早い話がフランシーヌに愛人ができた。そして、新たな「家族」として彼をサント・ソスピール荘に入れようとした。ところがコクトーは彼を拒否し、それがもとでフランシーヌはコクトーが煙たくなったということだ。

「彼女(=フランシーヌ)は生きたかった、そして愛したかった。彼女は自分自身の力で存在したかったのだ。コクトーがそんな彼女の邪魔をしているとママは信じた」

コクトーのほうは、フランシーヌとドゥードゥー(=デルミット)の3人でサント・ソスピール荘で1年の大半を過ごし始めた1950年の10月に、ジャン・マレーにフランシーヌとの関係について、こんなふうな手紙を送って説明していた。

「君のため、ドゥードゥーのためだけに生きていたい、そういう思いがますますつのります。ぼくがフランシーヌを愛しているのも、あの人の願いがただ1つ、このぼくの愛する人たちが幸せでいるのを見ることだからです」 (『ジャン・マレーへの手紙』より)

だが、12年たって、フランシーヌはジャン・コクトーを自分の別荘の闖入者と見なし始めた。かつてコクトーが「フランシーヌは天使です」とマレーへの手紙で書いた裕福で寛容なパトロンヌは、明らかにコクトーに従順であることに疲れ、コクトーの友人たちをもてなすことに多大な時間をさいてきた自分の人生に懐疑的になり、45歳という年齢にあせりを感じ始めていたのだ。

新しい男性とこれまでとは違った自分自身の人生を生きたいと考え始めたフランシーヌ…… コクトーとの間に言い争いが多くなり、それはコクトーと父と慕うキャロルの心を深く傷つけた。キャロルは仲裁に入ろうとするが、自分が原因で母子の間にまで亀裂が入ることを恐れたコクトーが、キャロルをたしなめ、思いとどまらせる。

1963年に入ると2人の訣別は決定的になっていく。サント・ソスピール荘を出る出ないでフランシーヌともめているときのコクトーのマレーへの手紙。

「1963年2月18日 ぼくのジャノ ずっと手紙を書かずにいました。そうしないと、君にまでぼくの悲しみを押しつけてしまいそうでした」
「サント・ソスピールから引っ越すなんて、どんなことになるか、思ってもみてください。ぼくの人生はあそこと1つでした。家財道具を持ち出すどころか、あそこに自分の人生を残していかねばならないでしょう。あの家をフランシーヌが留守になったら出かけていく便利なホテルなみには、どうしても考えられません。
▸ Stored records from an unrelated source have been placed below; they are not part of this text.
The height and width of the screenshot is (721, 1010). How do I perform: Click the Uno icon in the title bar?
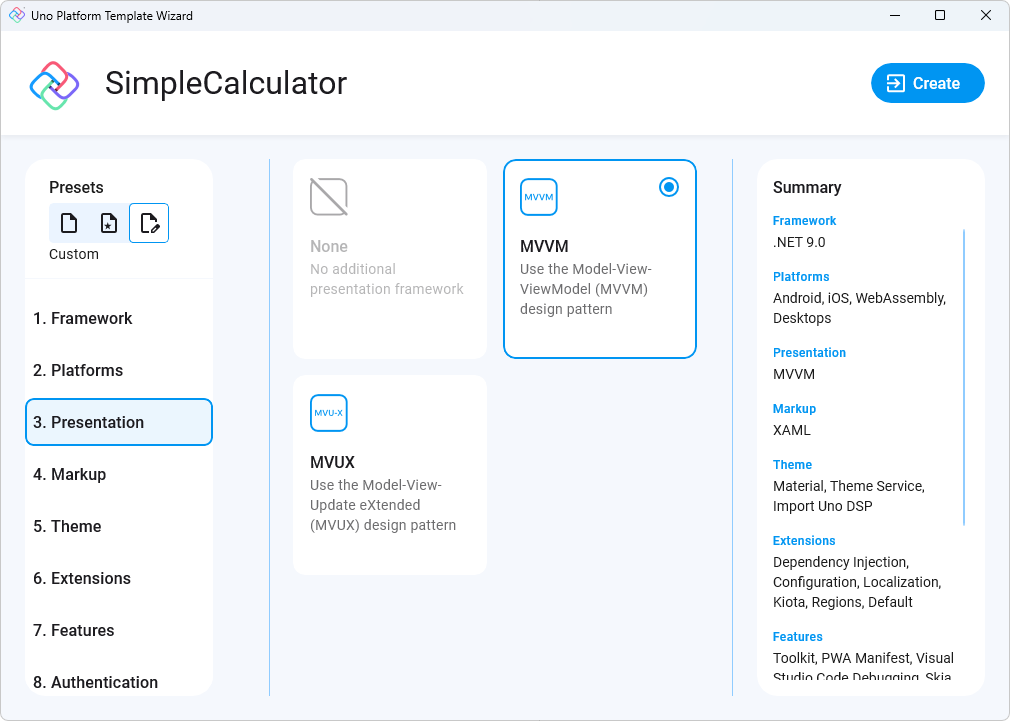click(x=14, y=15)
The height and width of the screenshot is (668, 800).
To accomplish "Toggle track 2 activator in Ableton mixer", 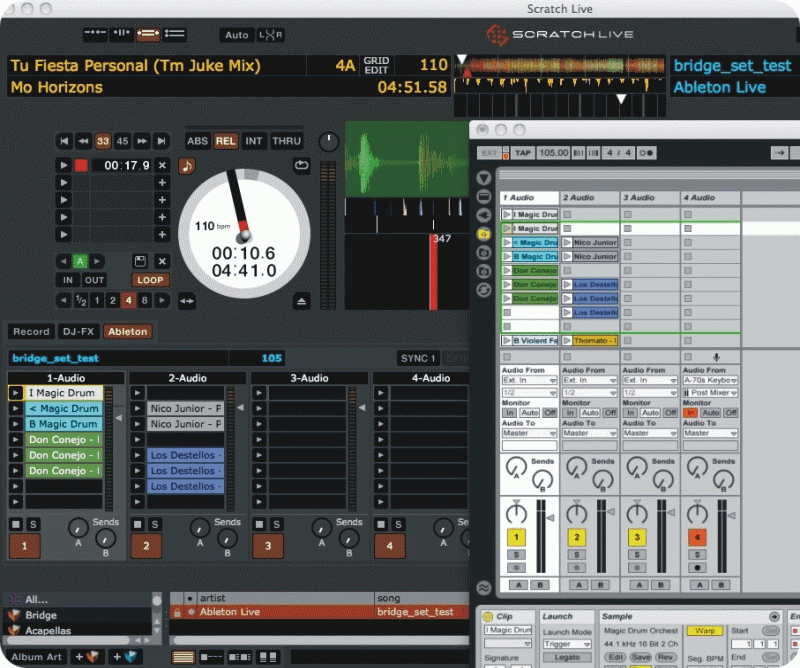I will (577, 538).
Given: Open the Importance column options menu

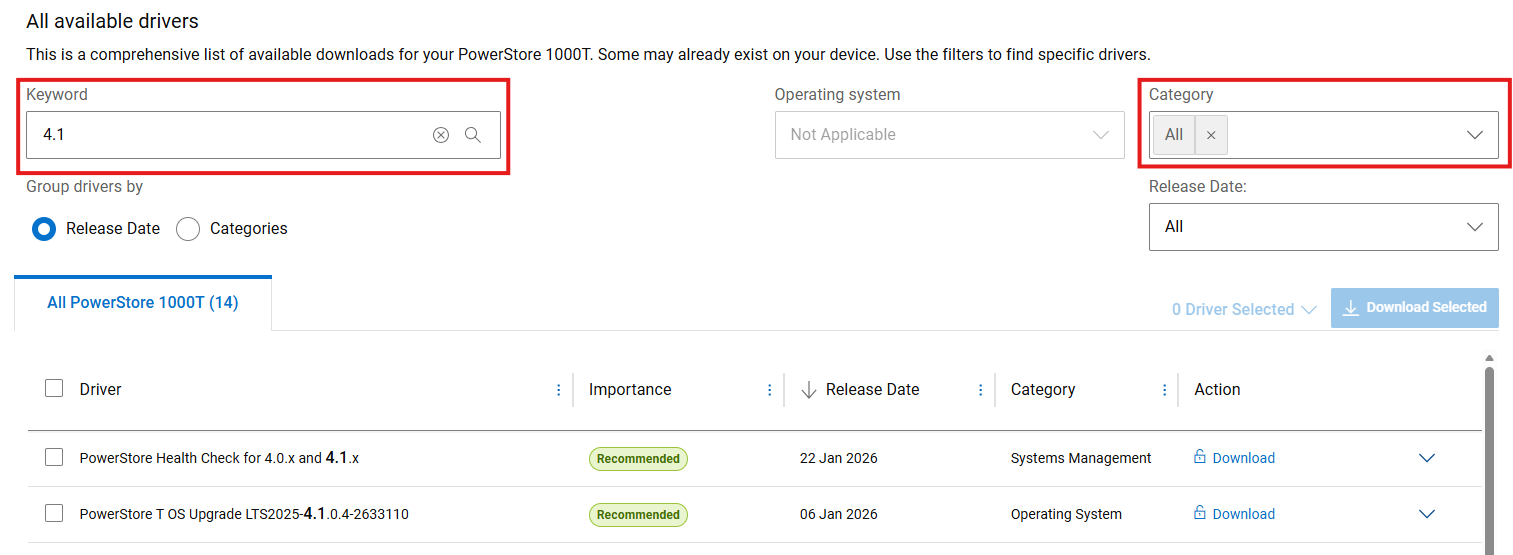Looking at the screenshot, I should point(769,390).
彼女の家を自分の家のように思えばこそ、あそこで暮らしてきたのでした」
「運のいいことに、フレジュで小さな別荘が提供されました(注:この時期、コクトーはフレジュのチャペルの壁画制作を依頼された)。チャペルの仕事をする間はあちらで過ごせます。気に入るようだったら、ミリィとともに、あちらも郵便のあて先にすることを考えています。そうなれば、君がコート・ダジュールで仕事中にも、あまり離れずにすみます」
「いささか陰気な手紙になってしまいました。君だっていろいろ大変なことが多いのに、こんなことで心を痛めさせて、本当に恥ずかしく思います」
「ぼくのジャノ、ほんの数行でいい、手紙をください。もう何日も隠れたきりの太陽の代わりに、君の太陽があらわれてほしい」


男女のケンカで、かたくななのはいつの時代も、常に女…… フランシーヌは、コクトーとの対話すら拒否するようになる。結局コクトーは3月14日に、ドゥードゥーとともにサント・ソスピールを引き払った。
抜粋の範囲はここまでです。